Following the Battle of B-R5RB, Pandemic Legion withdrew from the Southeast theater and formed an agreement with the CFC which allowed them to evacuate billions of assets from the B-R5RB system. Other N3 forces retreated in from the south, and in the following few days CFC alliances managed to capture a total of 23 systems in the regions Immensea, Catch, Tenerifis, and Feythabolis from N3/Pandemic Legion alliances. The CFC then withdrew from the southeast theater. In the weeks after, the Russian bloc suffered internal troubles, allowing N3 to regain all of the territory lost after B-R5RB and conquer most of the Russian bloc's territory. In the longer term, B-R5RB established CFC, later re-branded as The Imperium, as the predominant superpower in Eve Online, with little serious resistance challenging the coalition for the next two years.

Due to the media attention given to the battle, it, like Asakai the year before, inspired thousands of people to join the game. In the 30 days after B-R5RB, new player subscriptions increased 10 percent (although most players quit after one month of gameplay). This resulted in a minimum of US$50,000 in additional revenue for CCP Games.

==Scale==
The total number of players in the B-R5RB system peaked at 2,670, which was less than the previously largest battle in Eve at 6VDT-H, which had 4,070 players in the main battle. B-R5RB however had many smaller related battles playing out, meaning it involved more players in total. The number of players was later surpassed by the battle of 9-4RP2, with over 6,000 players in system and many more in related battles. However, due to technical issues with the larger battle, B-R5RB remains the second largest battle in the Eve Online universe in terms of resources destroyed. An even larger battle at FWST-8, in 2020, saw 8,825 players participating in total, with a peak of 6,557 located in the system, breaking two Guinness World Records for the "Largest Multiplayer Videogame PVP Battle" and the "Most Concurrent Participants in a Multiplayer Videogame PvP Battle", making it the current largest battle in the game in terms of player count. B-R5RB remained the most expensive battle. However, on December 31, 2020, the Massacre at M2-XFE broke the record of largest total destruction in a single battle, costing about US$378,012 in player investments. The scale of the B-R5RB and others in the Eve Online universe have sparked the development of in-game historiographies and public history. This and the scale of its economy, which has been academically studied, exemplifies how Eve Online transcends typical classification as an MMORPG.

==Commemoration==
Once the game went into downtime, developer CCP Games announced that it would create an in-game monument in the B-R5RB star system to commemorate the battle. "Titanomachy" was created using brand-new Titan wreck models introduced with Eve Online: Rubicons 1.1 release which came out immediately following the battle.
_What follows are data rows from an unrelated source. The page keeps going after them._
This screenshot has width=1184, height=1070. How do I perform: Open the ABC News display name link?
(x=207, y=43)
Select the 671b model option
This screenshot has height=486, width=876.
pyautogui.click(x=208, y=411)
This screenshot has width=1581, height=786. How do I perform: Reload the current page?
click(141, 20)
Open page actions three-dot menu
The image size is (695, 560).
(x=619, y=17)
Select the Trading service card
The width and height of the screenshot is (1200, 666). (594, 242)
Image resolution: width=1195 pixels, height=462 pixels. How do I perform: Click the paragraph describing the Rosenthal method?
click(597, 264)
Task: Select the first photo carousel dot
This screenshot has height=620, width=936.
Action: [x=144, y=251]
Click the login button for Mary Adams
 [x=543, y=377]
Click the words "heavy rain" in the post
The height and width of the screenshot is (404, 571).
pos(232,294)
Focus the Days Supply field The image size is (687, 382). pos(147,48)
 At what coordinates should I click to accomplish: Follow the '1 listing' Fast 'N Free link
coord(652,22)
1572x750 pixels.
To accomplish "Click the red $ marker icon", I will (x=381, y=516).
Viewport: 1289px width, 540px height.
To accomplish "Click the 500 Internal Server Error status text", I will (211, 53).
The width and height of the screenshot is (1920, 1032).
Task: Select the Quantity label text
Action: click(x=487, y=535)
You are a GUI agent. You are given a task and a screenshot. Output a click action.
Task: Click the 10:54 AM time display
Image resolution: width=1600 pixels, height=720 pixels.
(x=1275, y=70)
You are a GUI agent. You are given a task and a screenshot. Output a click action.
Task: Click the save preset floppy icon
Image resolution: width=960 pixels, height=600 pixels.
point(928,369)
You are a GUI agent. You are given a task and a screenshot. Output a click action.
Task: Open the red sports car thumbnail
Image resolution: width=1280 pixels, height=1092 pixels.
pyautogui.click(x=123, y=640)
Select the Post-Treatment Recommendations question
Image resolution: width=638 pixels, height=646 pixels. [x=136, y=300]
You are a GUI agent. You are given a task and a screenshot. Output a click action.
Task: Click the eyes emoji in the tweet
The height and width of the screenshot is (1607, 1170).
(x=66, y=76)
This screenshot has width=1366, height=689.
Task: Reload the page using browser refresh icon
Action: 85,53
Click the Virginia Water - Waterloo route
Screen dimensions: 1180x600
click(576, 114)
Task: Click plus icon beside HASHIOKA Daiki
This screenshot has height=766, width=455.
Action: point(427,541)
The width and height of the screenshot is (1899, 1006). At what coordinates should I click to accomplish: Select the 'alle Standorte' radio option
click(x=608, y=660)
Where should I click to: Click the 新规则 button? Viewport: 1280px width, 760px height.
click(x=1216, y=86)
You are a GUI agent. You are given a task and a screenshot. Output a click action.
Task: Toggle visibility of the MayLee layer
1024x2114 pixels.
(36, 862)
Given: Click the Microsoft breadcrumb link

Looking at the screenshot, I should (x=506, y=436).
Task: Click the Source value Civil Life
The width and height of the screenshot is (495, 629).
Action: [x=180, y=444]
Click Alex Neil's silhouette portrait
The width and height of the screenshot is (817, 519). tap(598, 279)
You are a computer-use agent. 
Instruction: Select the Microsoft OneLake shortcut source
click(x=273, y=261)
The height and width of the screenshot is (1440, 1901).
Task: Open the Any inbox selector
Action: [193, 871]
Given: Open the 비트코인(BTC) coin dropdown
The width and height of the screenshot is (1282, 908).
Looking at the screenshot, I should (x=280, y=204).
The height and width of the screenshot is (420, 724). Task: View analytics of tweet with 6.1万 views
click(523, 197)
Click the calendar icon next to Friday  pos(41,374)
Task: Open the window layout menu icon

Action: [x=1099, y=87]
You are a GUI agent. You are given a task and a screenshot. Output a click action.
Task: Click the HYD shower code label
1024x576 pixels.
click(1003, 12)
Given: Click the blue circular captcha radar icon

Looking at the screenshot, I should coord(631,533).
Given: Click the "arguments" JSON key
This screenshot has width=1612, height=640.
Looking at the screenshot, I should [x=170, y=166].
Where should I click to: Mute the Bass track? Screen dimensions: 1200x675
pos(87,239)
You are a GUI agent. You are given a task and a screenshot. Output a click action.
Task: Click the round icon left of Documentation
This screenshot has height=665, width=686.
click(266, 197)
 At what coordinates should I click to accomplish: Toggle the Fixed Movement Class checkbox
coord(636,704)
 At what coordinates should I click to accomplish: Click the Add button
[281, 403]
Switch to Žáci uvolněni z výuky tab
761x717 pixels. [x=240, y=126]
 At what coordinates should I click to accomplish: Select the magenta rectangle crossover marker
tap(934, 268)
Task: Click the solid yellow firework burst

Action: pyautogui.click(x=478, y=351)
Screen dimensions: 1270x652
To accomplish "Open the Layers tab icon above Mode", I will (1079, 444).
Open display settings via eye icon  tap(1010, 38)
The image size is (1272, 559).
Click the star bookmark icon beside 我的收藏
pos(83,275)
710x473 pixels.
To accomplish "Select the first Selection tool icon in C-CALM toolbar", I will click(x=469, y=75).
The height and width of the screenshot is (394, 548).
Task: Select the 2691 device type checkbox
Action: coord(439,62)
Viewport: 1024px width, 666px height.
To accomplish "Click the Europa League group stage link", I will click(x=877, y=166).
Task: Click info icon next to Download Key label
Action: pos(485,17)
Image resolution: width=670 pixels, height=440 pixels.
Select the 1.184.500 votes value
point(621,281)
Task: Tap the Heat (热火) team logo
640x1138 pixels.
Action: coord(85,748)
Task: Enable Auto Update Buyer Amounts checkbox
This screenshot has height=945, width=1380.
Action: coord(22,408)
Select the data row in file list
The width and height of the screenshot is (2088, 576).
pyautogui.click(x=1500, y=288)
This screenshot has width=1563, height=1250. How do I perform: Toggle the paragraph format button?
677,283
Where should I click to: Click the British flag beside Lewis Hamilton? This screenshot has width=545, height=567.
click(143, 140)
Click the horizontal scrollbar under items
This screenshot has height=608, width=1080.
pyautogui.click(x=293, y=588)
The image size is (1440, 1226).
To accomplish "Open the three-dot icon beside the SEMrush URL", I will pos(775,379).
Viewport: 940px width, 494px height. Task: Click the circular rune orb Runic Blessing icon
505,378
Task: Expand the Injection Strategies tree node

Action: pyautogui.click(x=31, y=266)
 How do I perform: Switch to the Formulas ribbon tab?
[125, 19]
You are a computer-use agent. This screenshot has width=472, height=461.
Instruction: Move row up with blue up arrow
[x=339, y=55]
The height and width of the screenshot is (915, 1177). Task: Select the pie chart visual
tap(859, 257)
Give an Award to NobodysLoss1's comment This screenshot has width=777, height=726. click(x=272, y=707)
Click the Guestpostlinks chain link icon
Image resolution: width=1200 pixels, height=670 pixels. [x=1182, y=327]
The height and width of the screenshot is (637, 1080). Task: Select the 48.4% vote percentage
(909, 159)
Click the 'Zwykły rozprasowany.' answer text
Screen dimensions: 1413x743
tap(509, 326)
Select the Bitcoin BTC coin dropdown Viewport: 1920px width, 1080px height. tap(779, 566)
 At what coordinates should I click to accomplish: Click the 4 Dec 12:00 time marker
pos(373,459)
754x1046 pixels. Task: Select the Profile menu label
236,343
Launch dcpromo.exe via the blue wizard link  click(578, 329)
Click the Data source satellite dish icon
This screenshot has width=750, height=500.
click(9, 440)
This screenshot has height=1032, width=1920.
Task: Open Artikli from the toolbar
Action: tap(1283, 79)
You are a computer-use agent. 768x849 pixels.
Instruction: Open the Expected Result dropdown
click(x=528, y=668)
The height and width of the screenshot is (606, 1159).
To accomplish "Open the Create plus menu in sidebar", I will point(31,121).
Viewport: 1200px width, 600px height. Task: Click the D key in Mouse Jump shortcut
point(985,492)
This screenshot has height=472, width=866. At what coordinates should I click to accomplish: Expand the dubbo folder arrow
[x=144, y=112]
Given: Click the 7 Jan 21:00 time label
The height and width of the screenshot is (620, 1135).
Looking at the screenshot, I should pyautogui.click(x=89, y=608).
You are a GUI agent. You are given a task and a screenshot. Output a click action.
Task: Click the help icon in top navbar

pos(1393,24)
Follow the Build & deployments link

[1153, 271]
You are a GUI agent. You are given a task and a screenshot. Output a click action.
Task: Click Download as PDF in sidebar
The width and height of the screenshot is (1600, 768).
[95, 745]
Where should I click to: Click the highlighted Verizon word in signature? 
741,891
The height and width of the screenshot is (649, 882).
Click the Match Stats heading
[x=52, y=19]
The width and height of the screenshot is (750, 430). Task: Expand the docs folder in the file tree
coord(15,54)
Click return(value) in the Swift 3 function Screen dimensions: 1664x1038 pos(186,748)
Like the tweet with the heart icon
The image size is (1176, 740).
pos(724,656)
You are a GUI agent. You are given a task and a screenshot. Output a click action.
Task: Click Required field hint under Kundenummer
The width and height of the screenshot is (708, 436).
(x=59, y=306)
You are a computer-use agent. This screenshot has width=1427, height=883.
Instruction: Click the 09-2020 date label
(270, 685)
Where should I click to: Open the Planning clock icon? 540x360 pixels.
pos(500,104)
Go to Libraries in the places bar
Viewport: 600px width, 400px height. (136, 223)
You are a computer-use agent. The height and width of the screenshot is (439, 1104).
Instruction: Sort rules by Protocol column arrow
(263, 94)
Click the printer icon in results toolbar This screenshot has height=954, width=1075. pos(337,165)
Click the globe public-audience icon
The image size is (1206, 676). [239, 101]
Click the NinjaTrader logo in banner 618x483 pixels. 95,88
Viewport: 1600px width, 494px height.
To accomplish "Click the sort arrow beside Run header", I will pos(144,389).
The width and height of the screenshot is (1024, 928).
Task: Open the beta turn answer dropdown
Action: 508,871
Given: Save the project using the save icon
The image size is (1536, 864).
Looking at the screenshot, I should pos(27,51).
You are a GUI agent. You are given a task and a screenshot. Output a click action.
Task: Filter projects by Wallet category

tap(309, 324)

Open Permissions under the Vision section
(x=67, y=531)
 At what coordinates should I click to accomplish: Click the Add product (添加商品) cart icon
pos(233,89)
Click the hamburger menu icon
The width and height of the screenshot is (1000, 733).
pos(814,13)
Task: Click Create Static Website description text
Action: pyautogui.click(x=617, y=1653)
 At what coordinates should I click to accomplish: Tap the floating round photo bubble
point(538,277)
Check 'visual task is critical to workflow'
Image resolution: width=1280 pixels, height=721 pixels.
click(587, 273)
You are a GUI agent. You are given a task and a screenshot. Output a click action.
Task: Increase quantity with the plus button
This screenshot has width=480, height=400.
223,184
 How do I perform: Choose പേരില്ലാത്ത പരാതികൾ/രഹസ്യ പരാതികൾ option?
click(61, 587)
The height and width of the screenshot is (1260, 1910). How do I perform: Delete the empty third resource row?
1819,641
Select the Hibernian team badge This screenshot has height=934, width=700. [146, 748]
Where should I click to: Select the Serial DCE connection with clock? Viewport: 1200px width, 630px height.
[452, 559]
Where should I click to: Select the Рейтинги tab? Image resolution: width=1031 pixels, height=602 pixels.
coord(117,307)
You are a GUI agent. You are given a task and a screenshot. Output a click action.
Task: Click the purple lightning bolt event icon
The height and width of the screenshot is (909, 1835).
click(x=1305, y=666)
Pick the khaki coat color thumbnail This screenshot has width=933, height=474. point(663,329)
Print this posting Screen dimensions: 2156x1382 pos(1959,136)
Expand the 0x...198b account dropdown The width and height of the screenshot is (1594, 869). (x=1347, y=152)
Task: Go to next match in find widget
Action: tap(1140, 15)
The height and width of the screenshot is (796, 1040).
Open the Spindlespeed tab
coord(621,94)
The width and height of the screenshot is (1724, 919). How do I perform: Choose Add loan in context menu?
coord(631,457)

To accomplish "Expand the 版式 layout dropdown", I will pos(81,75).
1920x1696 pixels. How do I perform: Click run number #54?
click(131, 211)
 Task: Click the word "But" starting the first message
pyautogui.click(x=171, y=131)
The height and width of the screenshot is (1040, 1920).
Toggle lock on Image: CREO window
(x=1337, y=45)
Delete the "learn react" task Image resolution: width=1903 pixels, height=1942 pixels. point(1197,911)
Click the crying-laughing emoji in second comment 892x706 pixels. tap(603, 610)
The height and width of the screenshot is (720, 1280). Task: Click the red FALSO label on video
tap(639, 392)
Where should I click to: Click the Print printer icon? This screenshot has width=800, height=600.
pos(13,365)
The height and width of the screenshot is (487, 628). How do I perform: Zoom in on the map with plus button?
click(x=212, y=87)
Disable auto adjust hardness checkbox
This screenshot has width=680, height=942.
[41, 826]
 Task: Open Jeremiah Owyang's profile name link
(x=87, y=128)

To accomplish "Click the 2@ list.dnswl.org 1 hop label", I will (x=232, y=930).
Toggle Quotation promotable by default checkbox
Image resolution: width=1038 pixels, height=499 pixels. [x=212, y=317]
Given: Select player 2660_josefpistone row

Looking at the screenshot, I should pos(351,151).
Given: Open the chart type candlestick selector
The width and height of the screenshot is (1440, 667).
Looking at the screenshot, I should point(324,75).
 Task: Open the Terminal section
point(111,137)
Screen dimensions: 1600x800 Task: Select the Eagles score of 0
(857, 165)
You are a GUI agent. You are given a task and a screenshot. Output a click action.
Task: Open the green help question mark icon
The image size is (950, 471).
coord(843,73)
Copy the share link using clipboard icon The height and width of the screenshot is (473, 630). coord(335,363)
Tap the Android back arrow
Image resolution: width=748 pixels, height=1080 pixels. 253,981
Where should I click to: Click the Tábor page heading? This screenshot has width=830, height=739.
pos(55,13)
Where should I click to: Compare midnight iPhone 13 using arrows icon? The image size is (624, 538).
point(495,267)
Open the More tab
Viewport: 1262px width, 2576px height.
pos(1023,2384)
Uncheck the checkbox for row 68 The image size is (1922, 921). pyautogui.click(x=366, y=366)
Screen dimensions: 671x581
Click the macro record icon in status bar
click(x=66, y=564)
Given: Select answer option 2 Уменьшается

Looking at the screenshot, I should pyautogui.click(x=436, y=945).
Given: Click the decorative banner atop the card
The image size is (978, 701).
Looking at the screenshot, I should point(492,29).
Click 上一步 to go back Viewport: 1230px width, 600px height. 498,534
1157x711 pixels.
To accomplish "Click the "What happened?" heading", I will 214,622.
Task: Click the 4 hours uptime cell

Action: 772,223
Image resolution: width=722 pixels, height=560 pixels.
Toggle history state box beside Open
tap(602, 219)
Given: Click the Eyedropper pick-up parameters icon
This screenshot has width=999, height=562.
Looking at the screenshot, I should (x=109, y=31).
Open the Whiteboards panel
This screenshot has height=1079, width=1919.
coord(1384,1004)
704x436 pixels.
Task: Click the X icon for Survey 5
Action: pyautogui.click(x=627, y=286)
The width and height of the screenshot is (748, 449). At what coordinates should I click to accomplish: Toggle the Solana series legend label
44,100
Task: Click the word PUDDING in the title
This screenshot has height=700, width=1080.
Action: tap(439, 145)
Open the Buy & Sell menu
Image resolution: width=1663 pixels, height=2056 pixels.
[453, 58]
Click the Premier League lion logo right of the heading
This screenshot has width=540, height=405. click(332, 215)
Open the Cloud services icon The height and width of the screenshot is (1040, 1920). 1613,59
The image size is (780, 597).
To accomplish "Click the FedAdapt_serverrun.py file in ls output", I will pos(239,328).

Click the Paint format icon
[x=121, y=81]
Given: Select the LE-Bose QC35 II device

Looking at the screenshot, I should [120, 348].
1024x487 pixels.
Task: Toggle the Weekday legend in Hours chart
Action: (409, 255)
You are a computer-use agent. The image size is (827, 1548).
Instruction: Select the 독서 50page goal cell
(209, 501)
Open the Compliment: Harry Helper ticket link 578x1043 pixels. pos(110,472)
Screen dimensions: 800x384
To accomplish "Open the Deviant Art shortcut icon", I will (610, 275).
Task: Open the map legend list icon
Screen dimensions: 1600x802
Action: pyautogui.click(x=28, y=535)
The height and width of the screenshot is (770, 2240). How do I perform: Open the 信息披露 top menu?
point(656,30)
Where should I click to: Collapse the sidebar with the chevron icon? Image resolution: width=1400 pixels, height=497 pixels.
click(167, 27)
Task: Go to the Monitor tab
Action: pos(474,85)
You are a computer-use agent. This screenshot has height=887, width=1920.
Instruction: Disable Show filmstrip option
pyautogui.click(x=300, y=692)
The name references both the Titan-class ships used in the game and the Titanomachy, a war in Greek mythology between the Titans and the Olympian gods. CCP Games posted on the Eve Online website that they planned to install "Titanomachy" during downtime of January 31, and were "hard at work placing the wrecks in a hauntingly beautiful arrangement". Placed around the seventh planet in the B-R5RB system, the installation is "off grid" from the space station. CCP Games stated:
Thereafter, any player who plays [Eve Online] can make the dangerous pilgrimage there and marvel at the scope of destruction. We expect some of the 'travel' bloggers to do full write-ups on it almost immediately and [Eve Online] videographers to make some moving tributes as well.

The history of the battle and the installed memorial was labeled by historian Daniel Fandino "must-see" for players as well as the general public who might otherwise not be interested in the game. In 2021, PC Gamer included the Titanomachy as one of the "coolest Eve Online locations you should visit at least once", and called the landmark one of the most important in the game's history.